§ Given text:
───

15:45 / Paul’s introductory phrase, So it is written, contains formulaic language recognizing and leading into a citation of Scripture (here, Gen. 2:7). The simple word so, however, is an ambiguous reference in Gk. (houtōs kai), best translated “and thus” or “so also.” This manner of reference can look either backward or forward, although the occurrence of the same phrase in v. 42 probably indicates that at this point in his argument, Paul intends to draw a conclusion from what had been said, not what was about to be stated. Moreover, the Gk. word prōtos, translated first, is introduced by Paul for two apparent reasons: (1) it anticipates and sets up a contrast to the subsequent reference to the last Adam; and (2) it prepares for the repetition of the word “first” in v. 46 in Paul’s declaration of sequence—“first … not spiritual … but natural.” Furthermore, this verse is another way of saying what Paul had said in v. 22.
15:46 / This simple-seeming verse is quite complicated. First, Paul is unusually adamant in making his statement, which the NIV renders into smooth English. Paul actually employs two strong adversatives, “But … but …,” both the Gk. word alla. Literally Paul wrote, “But not first the spiritual, but the natural; afterward, the spiritual.” Second, in arguing for this particular sequence, Paul vigorously reverses the order advocated by the Hellenistic Jewish philosopher Philo of Alexandria, whose own neoplatonic outlook colored his reading of the OT so that spiritual things were prior to and greater than natural or material things. Third, in using the language of spiritual (Gk. pneumatikos) and natural (Gk. psychikos), Paul reintroduces vocabulary used both in the last segment of his discussion (see 15:44) and earlier in the letter in reference to the ability or inability of “spiritual” and “natural” persons to receive “the things that come from the Spirit” (see 2:14). If Paul’s choice of words is indicative of his concerns, part of the problem in Corinth is that some of the Corinthians are carried away with an unacceptable, self-centered, self-aggrandizing, so-called spirituality.
15:48 / This verse is the first of a pair of neatly balanced statements made by Paul in his defense of the reality of the resurrection of the dead. The language used of “the second man” (v. 47) echoes the discussion of “heavenly bodies” in verses 40–41. Remarkably, in that previous reflection, Paul talked almost exclusively of “glory” as the character of heavenly things.

───

Source data:
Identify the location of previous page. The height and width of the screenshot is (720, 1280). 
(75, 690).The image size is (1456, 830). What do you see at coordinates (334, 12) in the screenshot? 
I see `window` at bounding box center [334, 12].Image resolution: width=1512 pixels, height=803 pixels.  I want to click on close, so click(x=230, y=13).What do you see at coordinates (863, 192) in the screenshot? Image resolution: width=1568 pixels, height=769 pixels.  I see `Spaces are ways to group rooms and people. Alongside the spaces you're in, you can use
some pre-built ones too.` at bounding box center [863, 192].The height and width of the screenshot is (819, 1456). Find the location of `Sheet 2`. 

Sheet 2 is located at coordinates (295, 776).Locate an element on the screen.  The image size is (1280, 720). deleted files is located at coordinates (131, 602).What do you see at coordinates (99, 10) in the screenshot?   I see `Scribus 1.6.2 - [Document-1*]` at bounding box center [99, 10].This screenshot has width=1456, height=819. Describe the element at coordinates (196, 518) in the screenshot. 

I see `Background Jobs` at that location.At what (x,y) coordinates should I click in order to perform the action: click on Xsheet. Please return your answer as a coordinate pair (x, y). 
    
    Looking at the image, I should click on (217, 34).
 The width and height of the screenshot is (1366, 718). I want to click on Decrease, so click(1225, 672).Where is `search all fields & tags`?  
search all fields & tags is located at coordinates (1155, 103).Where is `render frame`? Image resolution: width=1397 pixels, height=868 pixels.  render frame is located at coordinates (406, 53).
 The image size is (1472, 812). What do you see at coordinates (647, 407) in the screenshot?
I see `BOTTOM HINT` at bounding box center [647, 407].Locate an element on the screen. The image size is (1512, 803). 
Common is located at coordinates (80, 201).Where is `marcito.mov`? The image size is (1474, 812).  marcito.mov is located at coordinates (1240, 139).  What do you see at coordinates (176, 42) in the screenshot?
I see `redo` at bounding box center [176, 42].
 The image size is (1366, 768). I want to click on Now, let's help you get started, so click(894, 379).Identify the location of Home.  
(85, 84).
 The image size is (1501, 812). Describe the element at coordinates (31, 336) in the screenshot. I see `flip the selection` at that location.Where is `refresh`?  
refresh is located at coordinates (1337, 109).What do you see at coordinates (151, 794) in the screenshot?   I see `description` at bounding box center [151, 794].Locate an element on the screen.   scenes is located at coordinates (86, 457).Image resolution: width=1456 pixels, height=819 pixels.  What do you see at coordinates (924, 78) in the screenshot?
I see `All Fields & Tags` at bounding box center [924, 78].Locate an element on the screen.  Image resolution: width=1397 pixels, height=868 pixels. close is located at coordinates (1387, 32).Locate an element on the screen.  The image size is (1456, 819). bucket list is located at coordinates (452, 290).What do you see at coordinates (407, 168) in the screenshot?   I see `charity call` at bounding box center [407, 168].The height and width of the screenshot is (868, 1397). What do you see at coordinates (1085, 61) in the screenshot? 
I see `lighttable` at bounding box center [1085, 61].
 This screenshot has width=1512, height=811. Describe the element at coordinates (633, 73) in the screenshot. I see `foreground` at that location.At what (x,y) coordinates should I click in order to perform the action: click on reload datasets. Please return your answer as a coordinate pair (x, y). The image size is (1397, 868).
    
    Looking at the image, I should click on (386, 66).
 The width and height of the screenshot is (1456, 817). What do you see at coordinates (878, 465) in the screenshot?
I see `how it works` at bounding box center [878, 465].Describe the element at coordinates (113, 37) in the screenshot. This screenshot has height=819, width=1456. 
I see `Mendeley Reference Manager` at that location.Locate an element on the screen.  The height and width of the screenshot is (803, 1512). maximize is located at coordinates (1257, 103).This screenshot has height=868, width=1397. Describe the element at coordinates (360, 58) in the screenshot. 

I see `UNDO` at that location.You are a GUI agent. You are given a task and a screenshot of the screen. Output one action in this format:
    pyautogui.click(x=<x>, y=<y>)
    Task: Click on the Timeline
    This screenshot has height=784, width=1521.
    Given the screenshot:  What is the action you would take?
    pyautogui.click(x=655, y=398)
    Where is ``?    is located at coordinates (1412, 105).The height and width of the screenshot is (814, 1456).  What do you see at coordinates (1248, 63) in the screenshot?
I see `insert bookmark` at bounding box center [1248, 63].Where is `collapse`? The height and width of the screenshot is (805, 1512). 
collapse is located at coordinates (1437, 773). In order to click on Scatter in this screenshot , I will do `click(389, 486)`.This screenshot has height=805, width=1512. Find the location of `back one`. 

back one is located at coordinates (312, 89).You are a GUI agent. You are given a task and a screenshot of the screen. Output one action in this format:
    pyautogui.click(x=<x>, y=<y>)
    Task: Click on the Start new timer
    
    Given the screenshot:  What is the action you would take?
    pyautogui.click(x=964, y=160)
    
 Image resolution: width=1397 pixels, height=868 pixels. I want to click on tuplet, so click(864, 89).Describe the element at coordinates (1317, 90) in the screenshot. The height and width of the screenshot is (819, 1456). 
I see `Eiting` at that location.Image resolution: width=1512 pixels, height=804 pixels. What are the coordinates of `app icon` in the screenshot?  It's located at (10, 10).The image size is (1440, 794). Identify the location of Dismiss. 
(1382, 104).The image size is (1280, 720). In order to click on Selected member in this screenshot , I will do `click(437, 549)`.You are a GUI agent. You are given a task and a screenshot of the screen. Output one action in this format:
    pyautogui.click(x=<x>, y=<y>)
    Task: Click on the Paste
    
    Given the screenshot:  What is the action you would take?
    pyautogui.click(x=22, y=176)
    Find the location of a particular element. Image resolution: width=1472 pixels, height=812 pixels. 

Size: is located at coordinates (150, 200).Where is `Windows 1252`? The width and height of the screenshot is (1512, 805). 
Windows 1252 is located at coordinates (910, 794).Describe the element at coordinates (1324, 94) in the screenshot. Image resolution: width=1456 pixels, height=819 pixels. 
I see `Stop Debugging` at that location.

───

§ Problems to work on:
[a] Answer these questions about the commentary:
(i) Which Greek word does Paul use for both "but"s in verse 46?
(ii) Which philosopher's order does Paul reverse in arguing for his sequence?
(iii) Which verses hold the discussion of "heavenly bodies" that "the second man" echoes?
[b] Could you write out the commentary passage that begins at the words "15:48 / This" and stops after "of heavenly things.", swapping "glory" for "splendor"?
[c] How would the commentary go on from the point where it stops? Write the next part.
You can leave the items aside.

§ Per-task answers:
[a]
(i) alla
(ii) Philo of Alexandria
(iii) Verses 40–41

[b]
15:48 / This verse is the first of a pair of neatly balanced statements made by Paul in his defense of the reality of the resurrection of the dead. The language used of “the second man” (v. 47) echoes the discussion of “heavenly bodies” in verses 40–41. Remarkably, in that previous reflection, Paul talked almost exclusively of “splendor” as the character of heavenly things.

[c]
15:49 / This verse is also a beautifully balanced rhetorical construction. Paul refers to the likeness of both the earthly man and the heavenly man. The word likeness is eikōn in Gk., the same word used in the creation account of Gen. 1:26–27 LXX thus, Paul’s meditation is likely built on or related to that part of the OT. In relation to the likenesses of these two archetypal figures, Paul says that believers have borne the earthly man’s “image,” using an aorist to indicate simple past occurrence; and he declares that they shall bear the image of the heavenly man, using a future tense. There is a serious textual variant for the second of the verbs in some old and reliable manuscripts; it reads, “let us bear,” using an aorist subjunctive (or hortatory aorist) rather than the future tense verb. The matter is far from certain, though it is not a major theological problem; nevertheless, the future form of the verb fits Paul’s normal pattern of reference to the resurrection of the dead, and “the likeness of the heavenly one is hardly to be achieved by exhortation“—see Orr and Walther (I Corinthians, p. 344), who cite the fifth-century Christian writer Theodoret, who wrote, “He [Paul] has said ‘we shall bear’ in a predictive, not a paraenetic, sense.” If Paul uses the future tense here, he once again makes the point that the resurrection of the dead is real and in the future, as God wills.